### TEXT BLOCK
......
Pubs are our safe spaces and more will close unless Chancellor Rishi steps in, says Jodie Kidd

SHE has climbed Kilimanjaro, raced in a Maserati and modelled for McQueen – now Jodie Kidd is determined to save the Great British boozer.

With 1,000 locals having already closed this year, the model and pub landlady has delivered a petition to the Government, signed by 126,000 people, calling for a reduction in beer duty and business rates.

Half of the country’s boozers — around 20,000 — are under threat, and Jodie passionately believes society would be poorer without them.

She says: “The pub is part of our lives. You just hop in and meet some friends, have a delicious meal and a pint.

“They really are the heart of communities. They are part of our heritage and history.”

Jodie, 43, knows all too well the struggles of running a pub, having taken over her local, The Half Moon in Kirdford, West Sussex, in 2017.

She bought the Grade II-listed, 15th-century building to stop it being turned into houses and invested heavily in renovations.

But before the business could break even, the pandemic hit.
......
### DATA FOR REVIEW
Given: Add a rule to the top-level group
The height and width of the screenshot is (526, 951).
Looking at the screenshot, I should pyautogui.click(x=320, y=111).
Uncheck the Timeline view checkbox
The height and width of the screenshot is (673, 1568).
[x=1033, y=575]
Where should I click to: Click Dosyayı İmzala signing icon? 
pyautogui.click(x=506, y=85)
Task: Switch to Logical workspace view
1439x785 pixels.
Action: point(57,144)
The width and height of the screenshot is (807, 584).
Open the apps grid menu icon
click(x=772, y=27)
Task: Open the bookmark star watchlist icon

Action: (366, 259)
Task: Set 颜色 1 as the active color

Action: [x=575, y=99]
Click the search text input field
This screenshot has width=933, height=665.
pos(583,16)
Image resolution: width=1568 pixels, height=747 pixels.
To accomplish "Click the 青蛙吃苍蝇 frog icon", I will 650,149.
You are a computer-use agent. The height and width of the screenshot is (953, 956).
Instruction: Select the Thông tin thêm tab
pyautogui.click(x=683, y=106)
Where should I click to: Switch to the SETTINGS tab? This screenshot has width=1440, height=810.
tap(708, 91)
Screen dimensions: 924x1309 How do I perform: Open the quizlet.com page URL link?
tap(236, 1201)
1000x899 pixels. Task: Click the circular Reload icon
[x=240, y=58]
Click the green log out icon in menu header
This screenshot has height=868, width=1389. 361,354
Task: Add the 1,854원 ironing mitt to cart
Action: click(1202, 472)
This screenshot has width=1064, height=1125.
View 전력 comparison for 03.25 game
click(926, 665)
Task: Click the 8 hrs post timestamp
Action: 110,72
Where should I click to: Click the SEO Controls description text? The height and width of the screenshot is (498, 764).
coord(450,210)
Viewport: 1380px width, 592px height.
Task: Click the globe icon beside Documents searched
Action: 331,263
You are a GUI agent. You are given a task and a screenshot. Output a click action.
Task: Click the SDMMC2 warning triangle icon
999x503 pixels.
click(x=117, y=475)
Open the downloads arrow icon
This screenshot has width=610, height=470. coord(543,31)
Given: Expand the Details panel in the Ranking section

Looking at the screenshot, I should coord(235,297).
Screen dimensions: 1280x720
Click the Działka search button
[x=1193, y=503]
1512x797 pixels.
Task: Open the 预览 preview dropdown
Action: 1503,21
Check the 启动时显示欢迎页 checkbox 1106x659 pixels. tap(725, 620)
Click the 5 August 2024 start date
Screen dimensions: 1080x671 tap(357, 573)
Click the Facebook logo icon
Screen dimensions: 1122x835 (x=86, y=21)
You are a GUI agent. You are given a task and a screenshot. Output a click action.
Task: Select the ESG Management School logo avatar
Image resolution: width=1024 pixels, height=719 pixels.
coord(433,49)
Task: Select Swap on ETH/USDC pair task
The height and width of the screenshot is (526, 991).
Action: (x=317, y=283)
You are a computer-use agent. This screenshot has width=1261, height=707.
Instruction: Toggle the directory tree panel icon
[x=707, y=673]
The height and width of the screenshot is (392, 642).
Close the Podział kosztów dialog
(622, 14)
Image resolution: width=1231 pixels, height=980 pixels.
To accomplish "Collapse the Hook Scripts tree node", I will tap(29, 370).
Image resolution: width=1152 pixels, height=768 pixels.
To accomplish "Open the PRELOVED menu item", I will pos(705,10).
......
### STUDY QUESTIONS
a: Answer these from the article on Jodie Kidd and Britain's pubs:
(i) How many people signed the petition she delivered to the Government?
(ii) In what year did she take over The Half Moon in Kirdford?
(iii) Roughly how many of the country's pubs are said to be under threat?
b: Extend the article on Jodie Kidd's campaign to save pubs, beginning after its last sentence.

### EXPECTED RESPONSES
a:
(i) 126,000
(ii) 2017
(iii) Around 20,000, half of the country's pubs

b:
Jodie recalls: “It’s been really touch and go whether we were ever going to open our doors again.

“It is a rural pub so we don’t get a massive amount of footfall — we rely on our locals.

“During lockdown, just seeing this beautiful building that’s normally lights and laughter and fires being so cold, dark and lifeless has been really horrible.”

Like Jodie, pub owners up and down the land have been struggling after the pandemic forced them to temporarily close.

Now there are rumours that Chancellor Rishi Sunak’s winter budget will whack 30p on the price of a pint and VAT could rise to 20 per from the current rate of 12.5 per cent.

That would be a huge blow to the industry, which supports almost one million jobs and pays more than £14billion in wages.


Jodie calls her petition a “massive plea” to the Government, adding that drinkers could buy cheap beer in supermarkets.

She said: “Customers are not going to want to come when they can get a pack of beer somewhere else. We’re going to have fewer people come through the door and inevitably that will mean closure.

“It’s going to absolutely cripple the industry. We just need that support.”

Jodie felt compelled to buy The Half Moon after realising that every other local from her childhood and teenage years had closed.

The Half Moon had earned a special place in her heart after serving her “the best Bloody Mary I ever did drink” the day after her 21st birthday celebrations.

Jodie thrives on being a landlady even though it’s a little less glamorous than her previous life as a model for Chanel and Vogue.

She says: “I go basically with very comfortable shoes — that’s my main thing. You are on your feet, non-stop running around.”

It’s the biggest challenge mum-of-one Jodie has ever faced and more than once she’s come close to throwing in the towel.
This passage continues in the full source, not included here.